On Sunday, we went to a party at Chabad. The couple who run the Athens branch of this global Jewish organization are warm, friendly people. They have set up a very child-friendly enterprise in the form of a Greek-Jewish kosher restaurant. What is more fun than making oily donuts with a bunch of cute children wearing chefs hats?

And another thing – growing up in Canada, Hanukkah was always cold. Really cold. I have many photos of the gold, blazing candles set beside the window overlooking mounds of white. And so the cold finally came to Athens. So Hanukkah seems as it should be this year, in the most unlikely of places.

Who Stole my Greek Christmas?

19 Dec

If the media portrayed reality as it was, I would be writing about a somber Christmas, people around me not being able to afford gifts and lavish holiday treats and parties. They would be depressed, thinking of brighter holidays past and wondering whether things would ever return to how they were.

I’m sure this sad Greek Christmas does exist, but not around here.

We live in Kolonaki, a posh neighborhood in downtown Athens, where the Christmas decorations are as gaudy as anywhere else I’ve seen, save New York City. Bright gold stars hang above the main boulevard and there’s no store or restaurant that doesn’t have red ribbons, lights, a tree in its display window.

All of this week – including Sunday! – the stores are open late so that people can get their shopping done. This is quite a sacrifice – opening past 5 pm here is considered late! All day Sunday, people walked by our place with lots of stuffed designer bags. The stores were packed. Recession? Worst financial crisis in decades? I can’t tell.

My neighbour just walked down the stairs wearing about twice the amount of makeup (in inches) than should be legally allowed.I can still smell her perfume.

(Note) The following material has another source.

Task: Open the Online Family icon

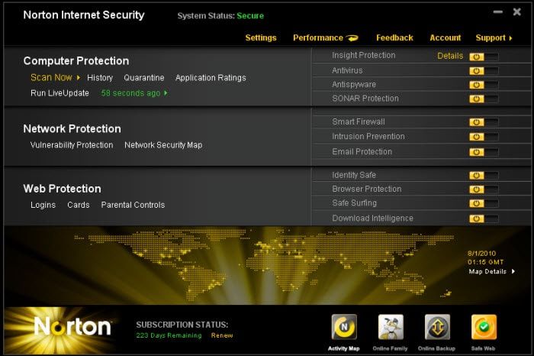Action: 391,327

She was decked out in full evening wear. I don’t know anything about her – but this is not how Greek Christmas circa 2011 is supposed to look.

I have to read the news to remember what’s going on here. Or people tell me from abroad.

We’ve been shuttling between one holiday party after another, both Christmas and Chanukah. Amitai can now single “Jingle Bells” (well, the chorus). He loves the trees and the “red man with the beard”. Tomorrow we’ll celebrate the first night of Chanukah.

I’m not writing this to be sarcastic or facetious. It’s just that my reality is so far removed from what it should be – if the media dictated reality. Because I don’t speak Greek, and the only channels we can watch are international networks, my only other perception of Greek reality is the news. And the news is quite extreme – the hysterical declarations by European leaders, the melodramatic headlines (“Worst Crisis in Europe since World War II”). Maybe it’s a testament to the Greeks’ ability to cope and handle their problems with grace.

The company I work for is organizing a congress in Athens in a few months. My colleagues keep on asking me, “How are things over there?” “Is there violence? “Is it dangerous?”

I live about 15 minutes from the hub of protest activity – Syntagma Square. I’ve seen the protests, and inhaled the tear gas. But that’s about it. I feel I should be experiencing this more! What will I write home about? Where is the despair? The heart-wrenching stories?  I could walk over to some less affluent neighborhood, talk to more store owners, and other “regular people”. But why look for misfortune? We have enough of our own back home.

I sincerely hope things get better for the Greek people.  And may they all celebrate Christmas like in Kolonaki for years to come.